Swift标准库源码之旅 -Collection
Swift标准库源码之旅 - SequenceAlgorithm
Swift标准库源码之旅 - LazySequence
Swift标准库源码之旅 - Zip.swift
Swift标准库源码之旅 - Sequence.swift
数据结构与算法三：Swift Standard Library
Swift标准库源码之旅 -其它集合协议
Swift -- 标准库源码分析
iOS 开发-查看swift源码方法
我从55个Swift标准库协议中学到了什么？

背景

Collection协议是继Sequence之后第二基础的一个容器协议. 距离咱们常用的Array其实还差很远.

选一条比较重要的继承链是下面这样的.

Collection -> BidirectionalCollection -> RandomAccessCollection -> Array

此外还有MutableCollection和RangeReplaceableCollection共同构成Array的各个功能。
这么多的协议一开始是让人头大的. 甚至会让人怀疑是否真的需要拆分这么多协议. 带着疑问先从最上面的Collection来吧.

与Sequence的区别

首先Collection协议遵循Sequence协议，它继承了Sequence的所有功能，此外，在其基础上增加了一些能力。

Collection的遍历是无损耗的。
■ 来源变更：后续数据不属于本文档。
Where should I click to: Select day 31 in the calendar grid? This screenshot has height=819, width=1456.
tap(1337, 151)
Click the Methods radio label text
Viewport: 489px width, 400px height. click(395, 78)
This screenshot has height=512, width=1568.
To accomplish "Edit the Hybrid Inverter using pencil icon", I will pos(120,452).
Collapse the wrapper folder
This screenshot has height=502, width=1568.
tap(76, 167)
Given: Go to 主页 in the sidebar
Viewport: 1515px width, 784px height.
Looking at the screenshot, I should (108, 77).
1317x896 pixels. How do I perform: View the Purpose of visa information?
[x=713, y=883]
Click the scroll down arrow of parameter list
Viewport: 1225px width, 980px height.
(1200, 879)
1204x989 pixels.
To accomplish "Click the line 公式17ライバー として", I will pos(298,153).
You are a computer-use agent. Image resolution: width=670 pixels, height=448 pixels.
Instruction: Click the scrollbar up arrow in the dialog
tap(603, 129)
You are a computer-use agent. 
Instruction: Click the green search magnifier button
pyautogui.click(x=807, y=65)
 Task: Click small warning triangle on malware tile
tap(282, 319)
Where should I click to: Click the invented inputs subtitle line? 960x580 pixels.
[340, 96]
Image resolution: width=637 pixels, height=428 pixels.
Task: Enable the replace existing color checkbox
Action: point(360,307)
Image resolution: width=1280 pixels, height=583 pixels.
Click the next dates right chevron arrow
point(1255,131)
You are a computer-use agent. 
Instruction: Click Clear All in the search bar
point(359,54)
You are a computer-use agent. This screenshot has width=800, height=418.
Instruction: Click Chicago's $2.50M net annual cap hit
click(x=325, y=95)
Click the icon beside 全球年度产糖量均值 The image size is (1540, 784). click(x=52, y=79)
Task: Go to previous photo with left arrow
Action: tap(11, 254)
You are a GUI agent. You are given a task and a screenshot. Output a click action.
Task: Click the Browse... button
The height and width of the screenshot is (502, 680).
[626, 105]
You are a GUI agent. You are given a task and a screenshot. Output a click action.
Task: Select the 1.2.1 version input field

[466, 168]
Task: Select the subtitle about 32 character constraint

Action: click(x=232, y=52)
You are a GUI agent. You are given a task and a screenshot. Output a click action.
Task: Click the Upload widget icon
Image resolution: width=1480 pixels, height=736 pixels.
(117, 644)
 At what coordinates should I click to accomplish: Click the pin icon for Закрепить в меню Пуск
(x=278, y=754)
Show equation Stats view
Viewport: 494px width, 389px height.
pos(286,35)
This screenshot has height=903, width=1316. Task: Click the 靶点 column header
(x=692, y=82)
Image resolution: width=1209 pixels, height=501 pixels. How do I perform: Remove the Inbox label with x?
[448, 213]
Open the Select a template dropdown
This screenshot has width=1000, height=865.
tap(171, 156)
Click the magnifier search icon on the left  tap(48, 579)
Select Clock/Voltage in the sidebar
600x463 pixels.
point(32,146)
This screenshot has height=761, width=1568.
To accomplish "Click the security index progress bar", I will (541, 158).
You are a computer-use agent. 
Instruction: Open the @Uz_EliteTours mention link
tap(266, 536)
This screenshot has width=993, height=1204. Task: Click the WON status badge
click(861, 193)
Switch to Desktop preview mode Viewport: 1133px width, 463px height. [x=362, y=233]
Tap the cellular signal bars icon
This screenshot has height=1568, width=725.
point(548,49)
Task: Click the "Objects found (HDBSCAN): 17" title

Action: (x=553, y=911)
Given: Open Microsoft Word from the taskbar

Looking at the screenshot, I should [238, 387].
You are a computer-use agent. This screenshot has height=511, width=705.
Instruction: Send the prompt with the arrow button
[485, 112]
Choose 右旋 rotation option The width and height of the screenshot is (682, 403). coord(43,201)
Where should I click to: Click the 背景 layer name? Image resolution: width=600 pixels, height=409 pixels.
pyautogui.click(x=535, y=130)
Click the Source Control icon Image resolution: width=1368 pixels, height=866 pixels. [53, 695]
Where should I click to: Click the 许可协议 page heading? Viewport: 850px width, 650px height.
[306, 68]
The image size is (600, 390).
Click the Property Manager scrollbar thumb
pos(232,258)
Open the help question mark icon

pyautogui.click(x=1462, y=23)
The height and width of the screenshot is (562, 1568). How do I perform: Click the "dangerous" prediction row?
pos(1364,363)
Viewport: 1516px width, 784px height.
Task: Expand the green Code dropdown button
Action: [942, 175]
即多次遍历的结果都是相同的，而Sequence无法保证可以进行多次遍历
Collection的元素是有限个，一定会迭代结束。所以有一个Count属性可以获取其个数
可以通过索引访问单个元素

实现一个最低要求的Collection

目前有一个Family的数据类型定义如下

struct Family {
    let father: String
    let me: String
    let son: String
}

让这个Family类型成为一个Collection(虽然它其实并不像是一个Collection)只需要实现下面几个方法

struct Family: Collection {
    
    let father: String
    let me: String
    let son: String

    var startIndex: Int { 0 }
    var endIndex: Int { 3 }

    func index(after i: Int) -> Int {
        return i + 1
    }
    
    subscript(position: Int) -> String {
        get {
            switch position {
            case 0: return father
            case 1: return me
            case 2: return son
            default:
                fatalError()
            }
        }
    }
    
}

第一步要定义startIndex和endIndex及Index的类型(这里是Int)。这样就让这个集合有了首和尾，计算count和遍历都要用到这两个index。这里我们的family只有是写死的0和3。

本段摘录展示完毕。